TV flags are flying at half-staff today, with the news that Matthew Perry died on Saturday. The influence and persistence of “Friends” is hard to overstate, and Perry’s nimble, endearing performance as Chandler Bing is tattooed on the hearts and brains of anyone who watched TV in the 1990s.
The show’s continuing ubiquity makes Perry’s death more galling somehow — don’t certain stars achieve immortality through streaming and syndication? How disorienting and unjust for time to spin forward, especially when one can encounter a debate about Ross’s inadequacies or a Lego tribute to the Central Perk coffee shop as easily today as 25 years ago. More easily, probably.
Perry was not the kind of actor who disappeared into a role but rather where the role disappeared into him. His characters are charming, with a bite; fast, eager. And what comes through most strongly in his comic and dramatic performances alike is that he was a sparring partner par excellence — practically bouncing on his tiptoes, brought in to firm up and sharpen everyone’s game.
This is never more clear than in “The West Wing,” where Perry appears in three episodes as Joe Quincy, a clever lawyer. His arc on “West Wing” aired right around the same time as the final few episodes of “Friends,” and it modeled the kind of role we’d frequently see him in after Chandler: a fascinating, intelligent, perhaps lovable adversary.

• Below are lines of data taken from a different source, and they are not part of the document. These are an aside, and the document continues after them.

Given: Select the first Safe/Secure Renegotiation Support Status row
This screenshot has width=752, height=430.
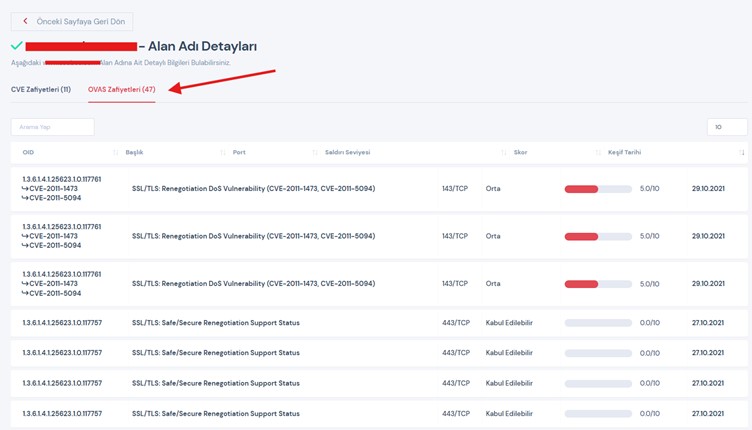Looking at the screenshot, I should pos(216,323).
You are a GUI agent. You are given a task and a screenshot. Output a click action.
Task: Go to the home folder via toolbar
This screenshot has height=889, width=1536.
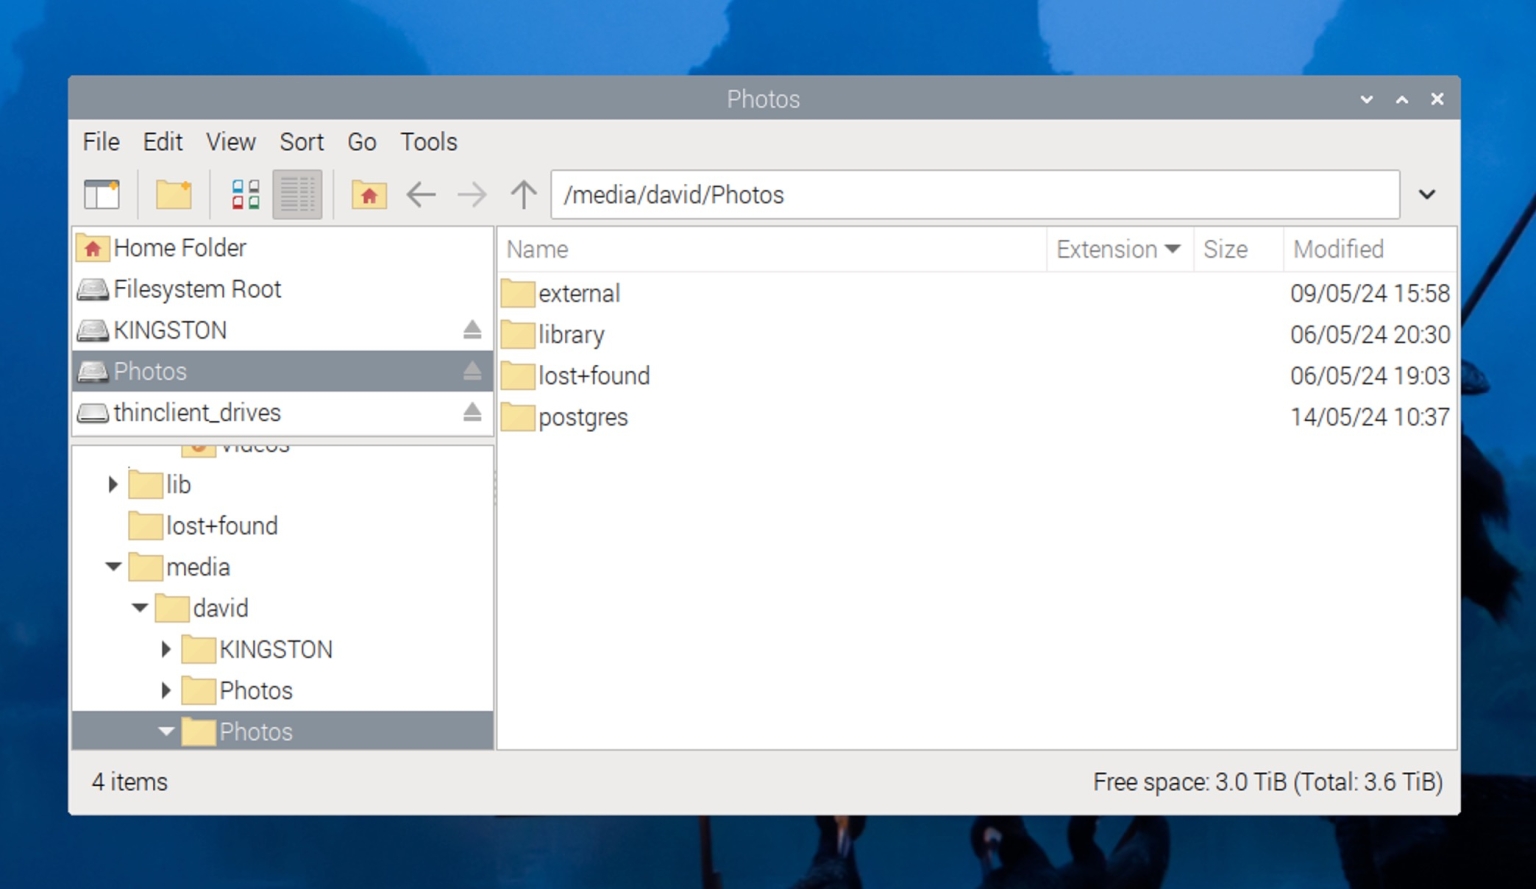click(368, 194)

Perry tightens Chandler’s amiable glibness into a prickly antagonism, going toe-to-toe with the combative and insecure hero, Josh (Bradley Whitford). Joe is not just smart, he’s tricky — but ethical, which in an Aaron Sorkin story makes him a holy figure. “The West Wing” is a rhythmic show, and its banter has a reliable, specific cadence. Perry slyly breaks that tempo: As Josh volleys awkward small-talk questions, Joe takes his time returning the ball, offering only a few terse “yes”es. This tilts the power toward him in the conversation — like he’s tripping us and catching us in the same gesture.
Indeed, the whole dramatic climax of Season 4 hinges on Joe’s palpable intelligence. It’s Joe who realizes that the vice president, John Hoynes (Tim Matheson), has been leaking information to his mistress, Joe who orchestrates proof of that transgression, Joe who gravely advises him that the next step is to talk to his family. There are many smart regular characters on “The West Wing,” and much is made of everyone’s deductive reasoning — but it is Perry who is brought in for this blow, to one-up our regular crew.

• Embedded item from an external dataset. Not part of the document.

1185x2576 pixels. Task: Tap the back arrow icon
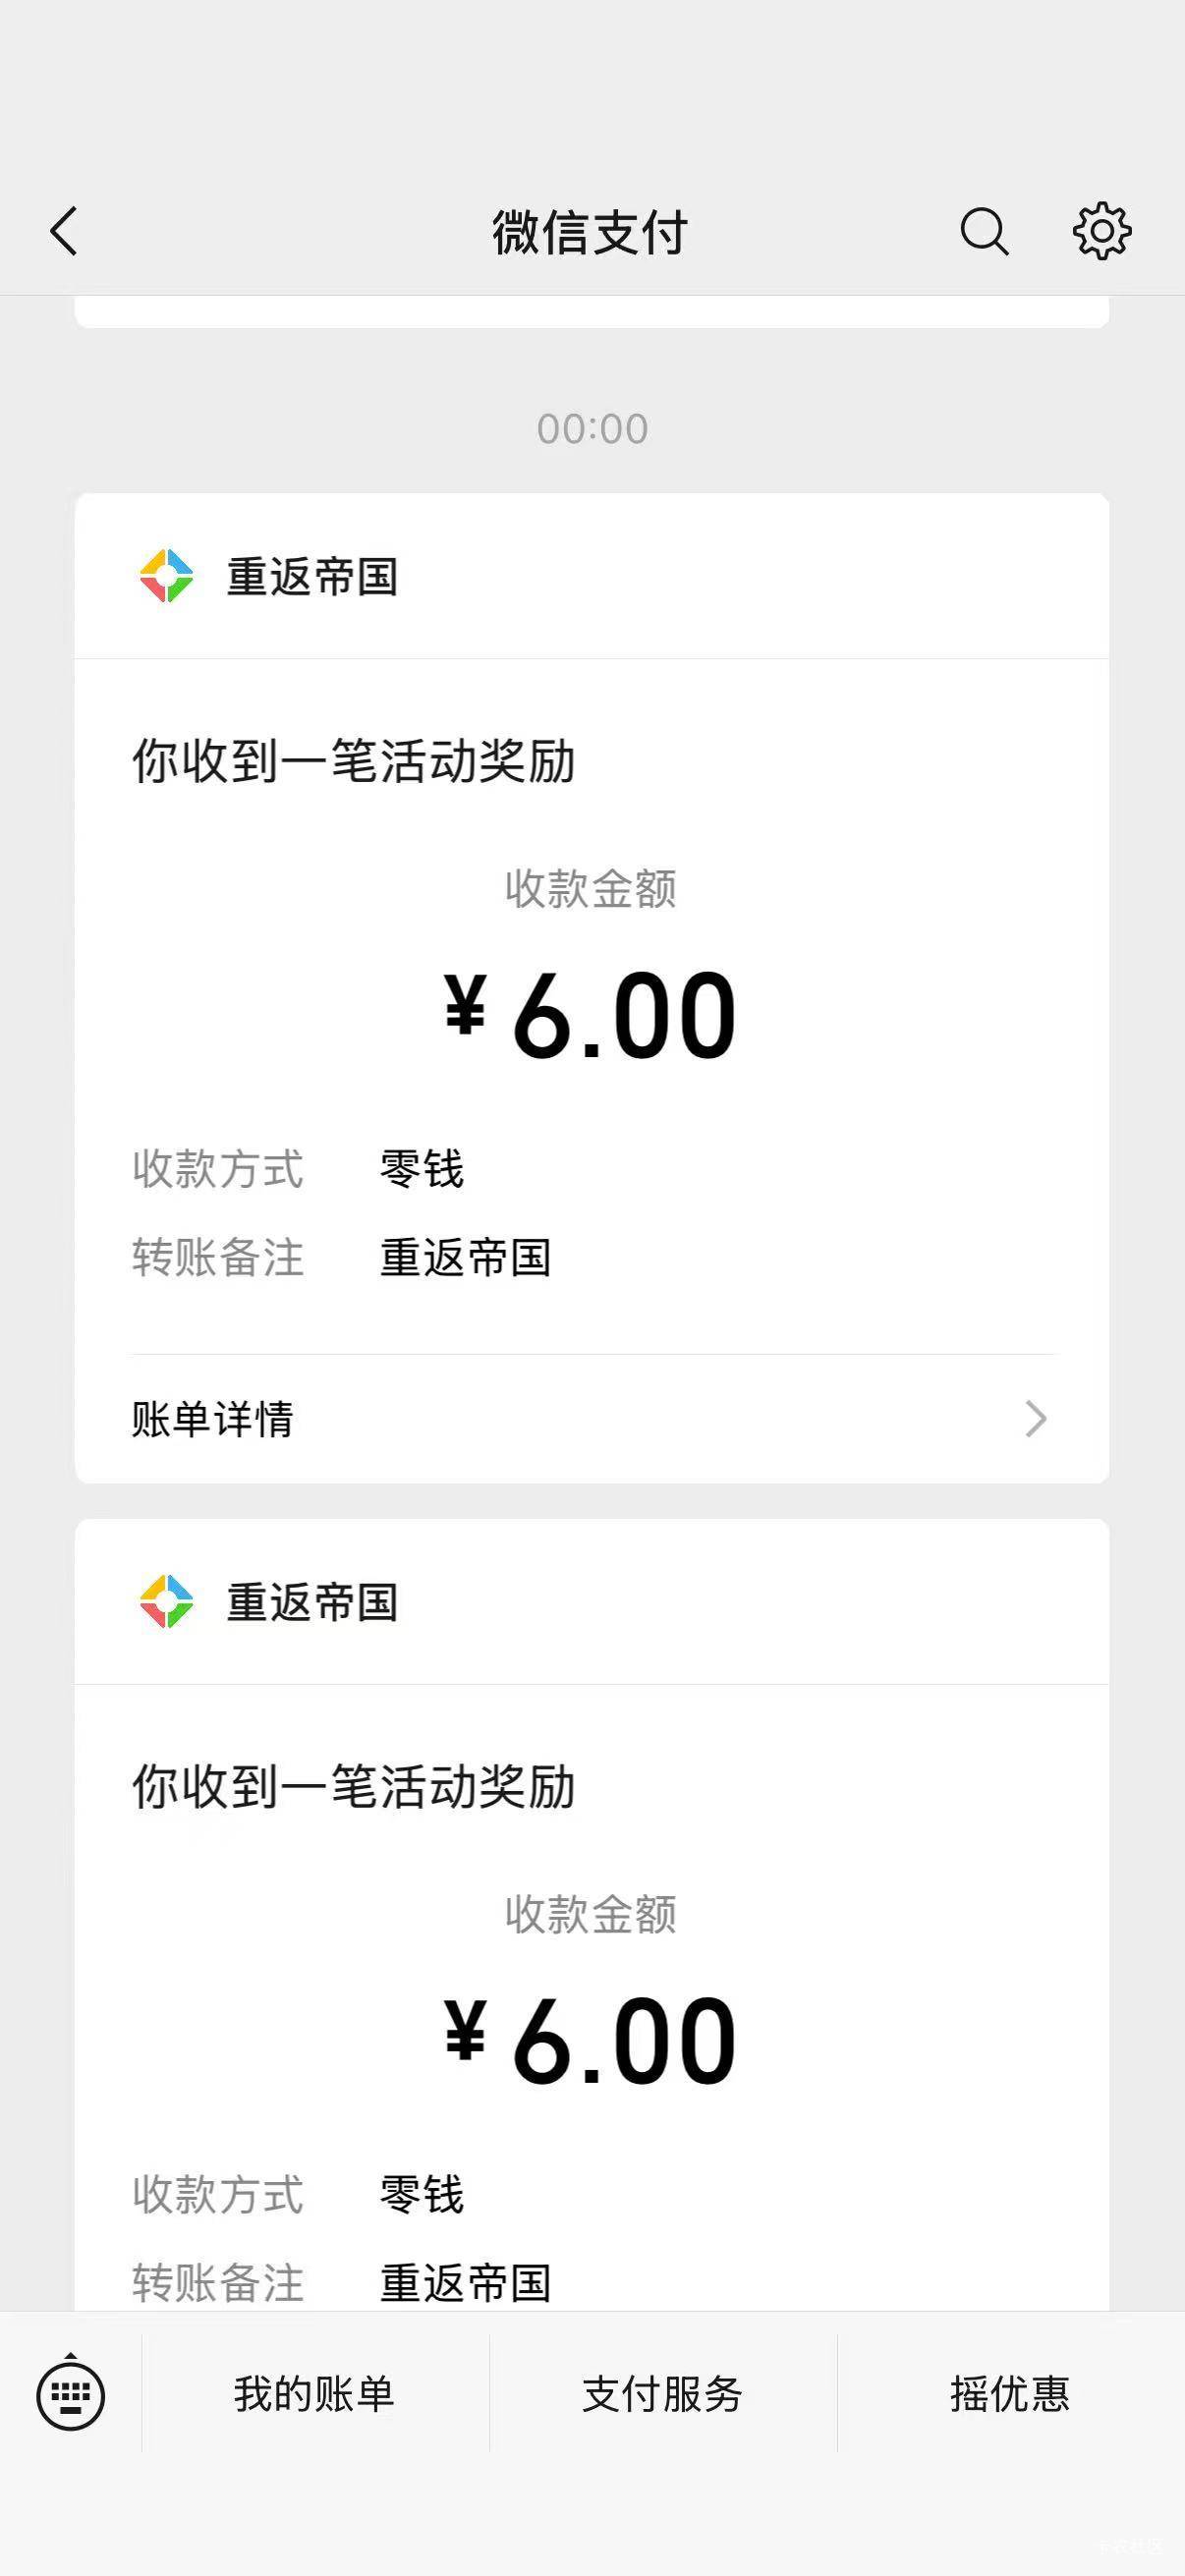click(64, 232)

“Pinch hitting” is sometimes misunderstood to just mean “substitute,” but that misses a key aspect of baseball: You don’t just swap for swapping’s sake. You put someone in to pinch hit because they will do a better job than the starting batter in a given situation. Perry was a pinch-hitter in “The West Wing.” He’s also a pinch-hitter in “The Good Wife,” where again he plays a clever lawyer.
But in “The Good Wife,” and later as the same character in “The Good Fight,” Perry’s character is more of a villain — untrustworthy, vicious, unpredictable. Again, there are lots of characters that describes on “The Good Wife,” but it is Perry’s Mike Kresteva whose aggressive political tactics send Alicia (Julianna Margulies) back to her estranged husband. We know that husband, Peter (Chris Noth), runs hot — but it’s Kresteva he punches in the face.

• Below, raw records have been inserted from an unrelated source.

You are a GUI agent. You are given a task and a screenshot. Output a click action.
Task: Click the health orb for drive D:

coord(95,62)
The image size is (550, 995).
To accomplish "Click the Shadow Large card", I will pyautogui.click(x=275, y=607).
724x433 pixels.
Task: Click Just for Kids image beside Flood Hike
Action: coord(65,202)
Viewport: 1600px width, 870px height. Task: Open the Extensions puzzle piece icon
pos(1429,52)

Perry’s bobbing and weaving on “The Good Wife” is charged with spectacular little choices. When he badgers Alicia, Mike blinks and blinks and blinks, a subtle but effective lure. Is that aggression or fear? With Diane (Christine Baranski), that’s dialed way back; with Peter, there is animal kingdom-level chest puffery. (I’ll just throw in here that if you have never watched “The Good Wife” or “Fight,” they are very good shows! Man oh man.)
Perry’s push-pull is not always hostile and mean, though. In “Go On,” an underrated grief-support-group comedy that aired its one season in 2012-13, it’s hostile and comedic — blustery posturing, not dangerous scheming. And it’s distinct from Chandler’s playful sarcasm; in “Go On,” Perry’s Ryan is a high-status sports radio host and recent widower who believes he’s kind of better than everyone, as opposed to Chandler, who believes he’s kind of worse.
In “Go On,” Ryan’s dynamic with Lauren (Laura Benanti), the leader of the therapy group, is defined by sharp, resentful bickering as he resists delving into his grief. But over the course of the season, we see him slowing and softening with Anne (Julie White). Again, it’s Perry’s tiny toying with pace that perks up your ears, the conductor calling for a ritardando as a way to refocus the musicians who aren’t watching him.
I have not seen a single spider since 1997 and not heard in my head Perry’s voice saying “Phil Spiderman,” nor have I shaken a bracelet on my wrist without picturing an agitated Chandler doing the same. There’s only one Chandler. But there were many Matthew Perry performances, and the fact that there won’t be more is a real loss.